• **FRAGMENTO DE REFERENCIA**
>>>
27 junio 2010

El Escarpín

Fue ese probablemente mi primer esfuerzo periodístico. Ahora que lo recuerdo y lo menciono, decir esfuerzo, quizás constituya una exageración. Todo había empezado un Sábado por la tarde cuando, siendo todavía inquieto adolescente, me había puesto a deambular por los corredores vacíos de mi vecino y querido colegio. Yo era entonces un muchacho de último año de secundaria, a medio camino entre actor improvisado de ocasionales comedias escolares y dirigente estudiantil interesado en la solidaridad y el humanismo integral; persuadido como otros pocos ingenuos que la revolución era el “nuevo nombre de la paz”.

Y fue ese Sábado tarde cuando caí en cuenta que la vitrina llevaba ya más de un año sin que nadie la utilizara. Tratábase de una cartelera con cubierta de vidrio en la que nadie se había preocupado por largo tiempo de renovar las informaciones que supuestamente debía proporcionar. Se trataba de un escaparate olvidado en un uno de los rincones más concurridos del colegio. Podría decirse que los dos identificamos nuestras orfandades y no estoy seguro, si fui yo el que se quedó mirando esa tarde la cartelera; o, si fue más bien ella, la cartelera, la que se había estado fijando desde hace mucho tiempo en mí…

Lo cierto es que esa misma tarde comenzó el romance; y, como sucedía en ese entonces con los romances, tuve que acudir a su dueño para poder visitarla ocasionalmente. Aunque mi verdadero propósito no eran las visitas ocasionales, sino la posesión permanente. Fue un amor a primera vista; pero, como a menudo sucede con esos enamoramientos adolescentes, se inició con gran ímpetu, para pronto desvanecerse como suele suceder también con las fogariles llamaradas.
<<<
• **DATOS PROPORCIONADOS**
>>>
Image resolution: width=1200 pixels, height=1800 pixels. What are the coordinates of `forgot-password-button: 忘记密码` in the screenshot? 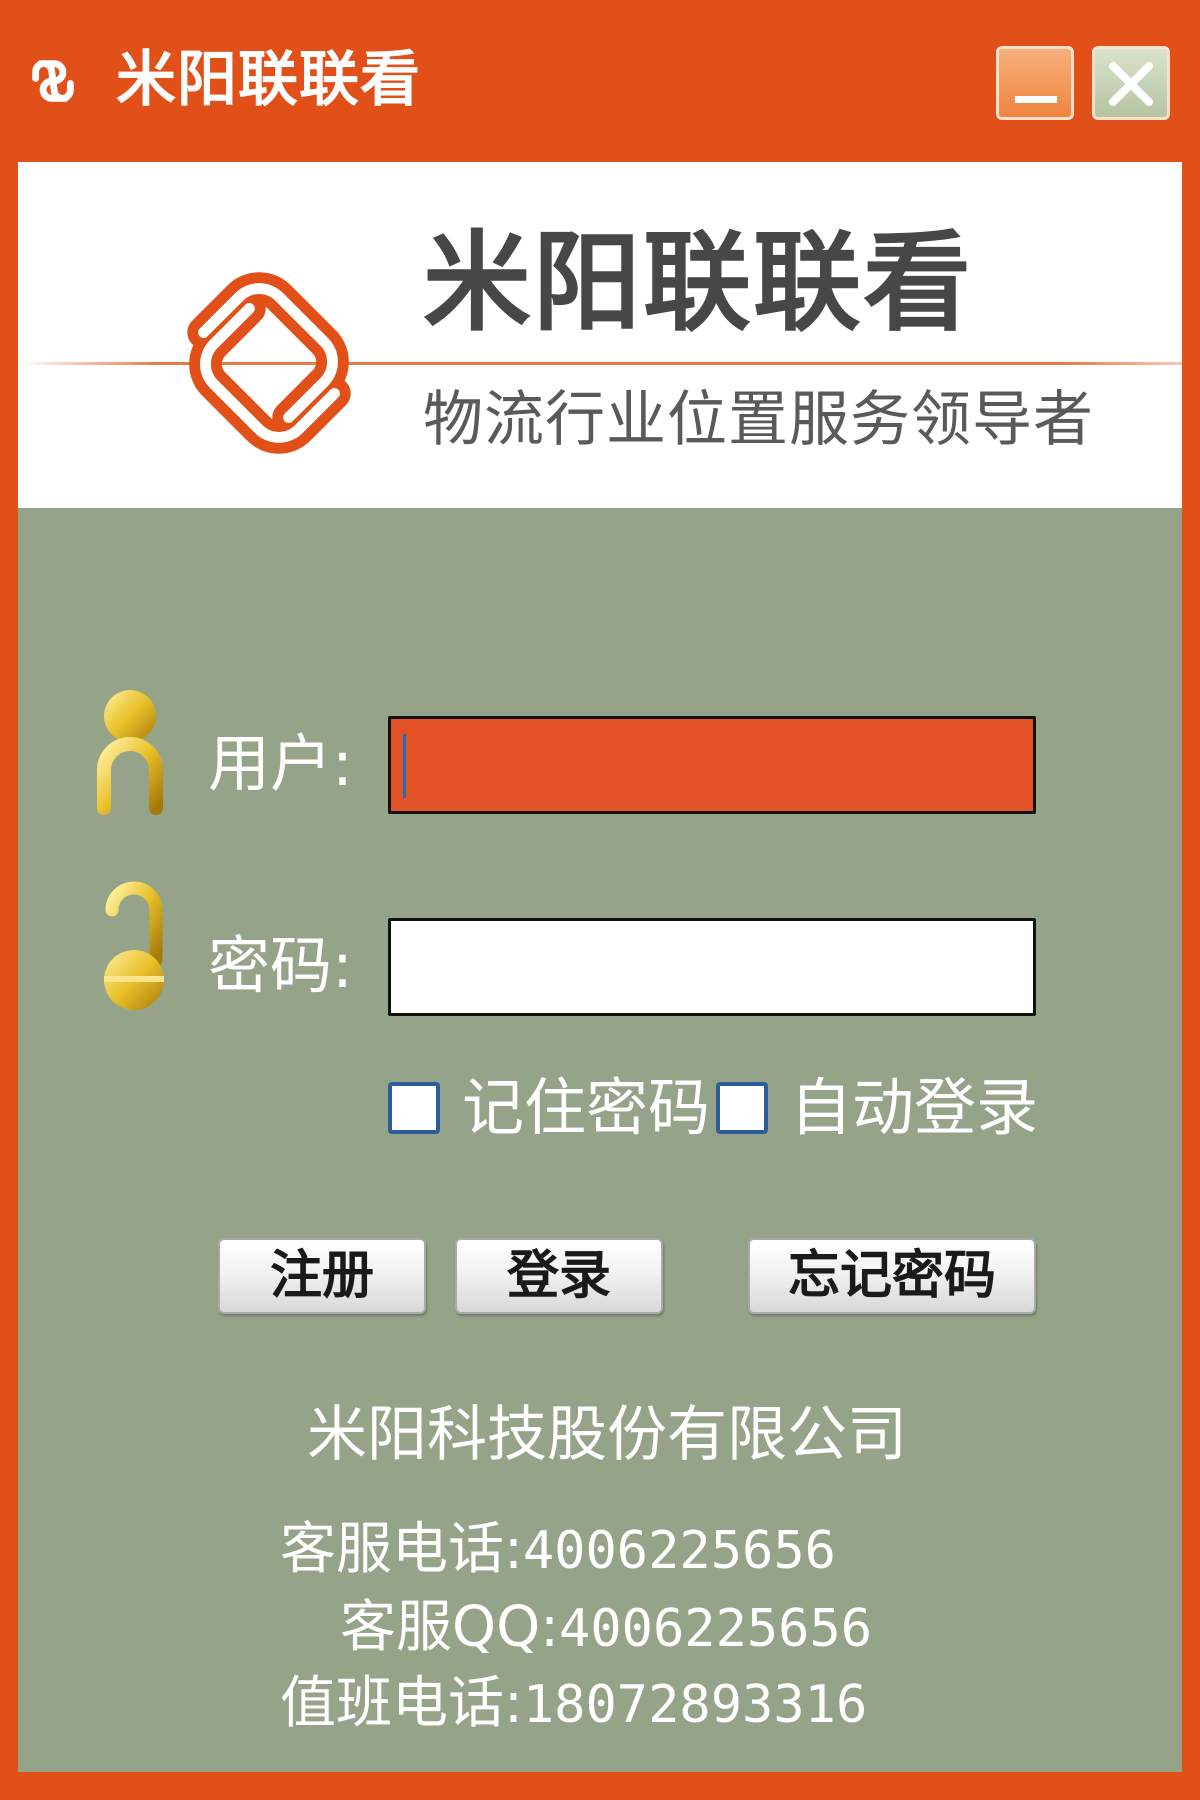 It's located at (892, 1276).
<<<
>>>
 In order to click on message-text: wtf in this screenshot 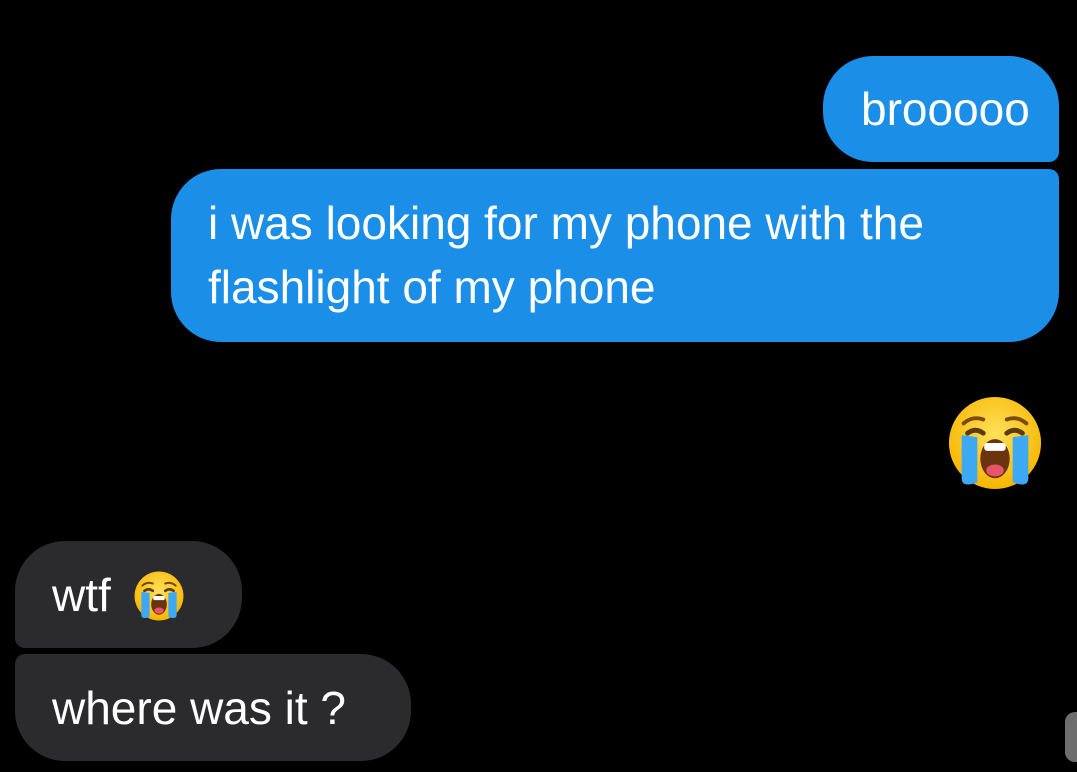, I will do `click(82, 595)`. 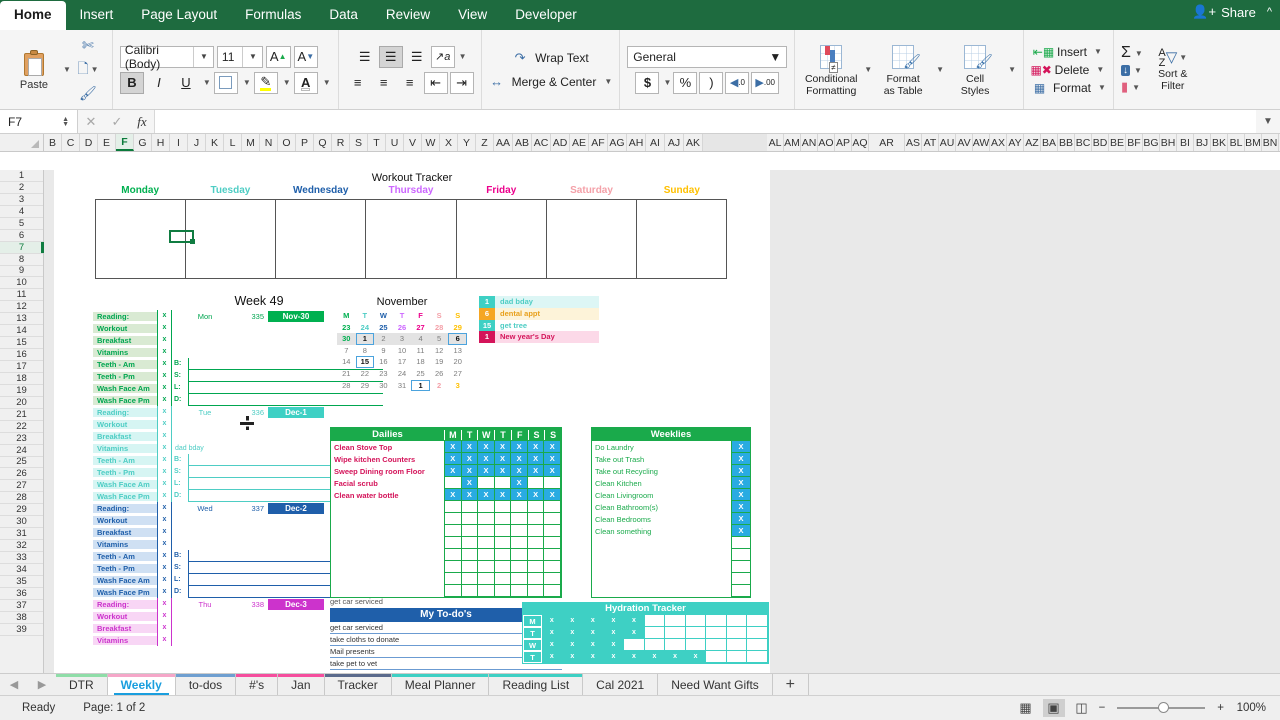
<<<
• **ENUNCIADO**
Transcriba del fragmento de referencia el pasaje que comienza en "Lo cierto es" y termina en "las fogariles llamaradas.".

• **SOLUCIÓN DEL EJERCICIO**
Lo cierto es que esa misma tarde comenzó el romance; y, como sucedía en ese entonces con los romances, tuve que acudir a su dueño para poder visitarla ocasionalmente. Aunque mi verdadero propósito no eran las visitas ocasionales, sino la posesión permanente. Fue un amor a primera vista; pero, como a menudo sucede con esos enamoramientos adolescentes, se inició con gran ímpetu, para pronto desvanecerse como suele suceder también con las fogariles llamaradas.